If you are currently teaching public school this video clip from Sir Ken Robinson will resonate with you. Robinson's comments about teen stress, depression, and falling prey to doing what society deems important at the expense of finding one's true passions are spot-on.The arts have a key role to play in bringing the joy of learning back to schools across our country. That is, if the government doesn't continue to stand back and let the current funding crisis snuff us out first.
I've been thinking a lot about this astounding performance by elementary band students in Japan that showed up on Youtube. At one point in my career a young lady moved to the U.S. from Japan and enrolled at our high school. She had only been playing trumpet for a year, but my colleague Jim and I soon found out that she would strive to achieve whatever was asked of her, and at light speed. Jim gave her state-required scale page (majors and melodic minors) and asked her to learn it. She came back one week later and it was done. She just about broke Jim's heart when she told us she was moving back to Japan two years later (right after we got the invitation to the Midwest Clinic...ouch).
Having had the opportunity to host a high school band from Japan, I know a little about their structure and approach to music. It is not uncommon for students to specialize in something during high school, almost like choosing a major in college here in the U.S. If a Japanese student specializes in band he or she may spend three to five hours in band after "regular" classes each day. Most of that time is not spent in full rehearsal, but rather in small group technique work which is often led by the older students. Technical perfection is the constant aim.
This week at our state convention I had the opportunity to catch up with James Lambrecht (Augustana) who was asked to work with the Musashino Academy Band in Japan for ten weeks this past fall. These college students displayed a work ethic and commitment unlike anything he had ever seen. Every technical aspect of a new piece of music was completely worked out by the students prior to the first rehearsal. Dr. Lambrecht said he had to work hard to keep from laughing during the first read of a piece because it was so unusual to hear technical mastery as a baseline approach to beginning a rehearsal cycle, as opposed to something you achieve throughout the rehearsal cycle.
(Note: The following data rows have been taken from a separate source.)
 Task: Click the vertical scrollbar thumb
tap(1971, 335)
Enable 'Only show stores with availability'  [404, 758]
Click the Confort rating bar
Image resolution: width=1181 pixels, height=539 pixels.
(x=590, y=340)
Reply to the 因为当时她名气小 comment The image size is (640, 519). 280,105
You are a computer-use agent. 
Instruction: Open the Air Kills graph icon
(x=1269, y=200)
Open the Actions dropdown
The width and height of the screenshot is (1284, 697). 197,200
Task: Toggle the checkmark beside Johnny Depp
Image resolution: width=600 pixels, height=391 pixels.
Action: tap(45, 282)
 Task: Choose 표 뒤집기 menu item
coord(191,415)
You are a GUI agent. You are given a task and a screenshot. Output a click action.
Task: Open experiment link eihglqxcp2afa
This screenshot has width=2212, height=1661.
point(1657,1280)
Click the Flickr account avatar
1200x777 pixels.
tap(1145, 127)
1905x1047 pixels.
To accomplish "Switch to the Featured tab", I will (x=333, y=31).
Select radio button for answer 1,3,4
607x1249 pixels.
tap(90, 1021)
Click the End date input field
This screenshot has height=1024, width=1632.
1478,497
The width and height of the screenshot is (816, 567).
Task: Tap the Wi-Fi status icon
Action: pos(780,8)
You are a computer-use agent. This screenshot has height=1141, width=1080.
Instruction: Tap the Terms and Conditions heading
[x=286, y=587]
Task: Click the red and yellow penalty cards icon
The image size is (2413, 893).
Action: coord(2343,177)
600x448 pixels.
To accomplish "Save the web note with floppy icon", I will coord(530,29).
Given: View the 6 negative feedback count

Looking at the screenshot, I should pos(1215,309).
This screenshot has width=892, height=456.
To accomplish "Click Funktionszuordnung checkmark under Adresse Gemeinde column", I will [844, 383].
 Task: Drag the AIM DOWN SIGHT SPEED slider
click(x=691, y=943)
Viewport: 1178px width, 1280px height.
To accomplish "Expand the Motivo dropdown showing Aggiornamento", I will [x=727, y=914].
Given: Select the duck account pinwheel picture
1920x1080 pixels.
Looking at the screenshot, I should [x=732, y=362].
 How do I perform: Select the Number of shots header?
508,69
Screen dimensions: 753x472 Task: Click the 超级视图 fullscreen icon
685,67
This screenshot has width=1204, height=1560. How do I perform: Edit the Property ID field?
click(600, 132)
He is concerned that wind and percussion students here in the west are in for a rude awakening in the coming years. Having served as a dean of admissions at a major conservatory for five years, I share this concern. I regularly witnessed the top string and piano scholarships being won by international students from Japan, South Korea, and China. And these are also the students who are increasingly winning the orchestral auditions and the international piano competitions. Watching the video above, is there any doubt that Dr. Lambrecht is right about winds and percussion being next? These students are putting in many (many!) more hours and outworking our student musicians, those are the facts.
Malcolm Gladwell wrote a book called Outliers that you should read. He feels that most of the world's greatest artists/athletes/innovators had something important in common: they accumulated and surpassed the 10,000 hour mark in purposeful practice. How many hours do you think the elementary students in this video have already accumulated? With a conservative estimate of four hours per school day and a 280-day school year (yes, much longer than our own) music students in Japan are accumulating over 1,000 hours per year, and that doesn't include practice time at home in the evening, weekends, or during vacation. That means that all of those musicians will reach superstar levels before graduating from college. Whether or not you agree with their model does not change that fact.
By specializing, students in Japan are not considered "well-rounded" by American standards. Yet I have often wondered if we are doing our students any favors by enabling a sort of nationwide broad-based mediocrity, whereby students are getting involved in lots of different things, but not doing any of them with unequivocal excellence. While Japan's approach may seem extreme, and it clearly not tenable in the U.S. for a variety of reasons, I have to think that somewhere between their approach and ours lies a journey that would favor more depth than our students currently have, and perhaps a little more breadth than their students experience. Regardless of that, I have to admit that even though I spent five years teaching elementary band (and thought I did a pretty good job) my perception of what an elementary band student can be expected to achieve has been altered, and I'm sure I am not alone.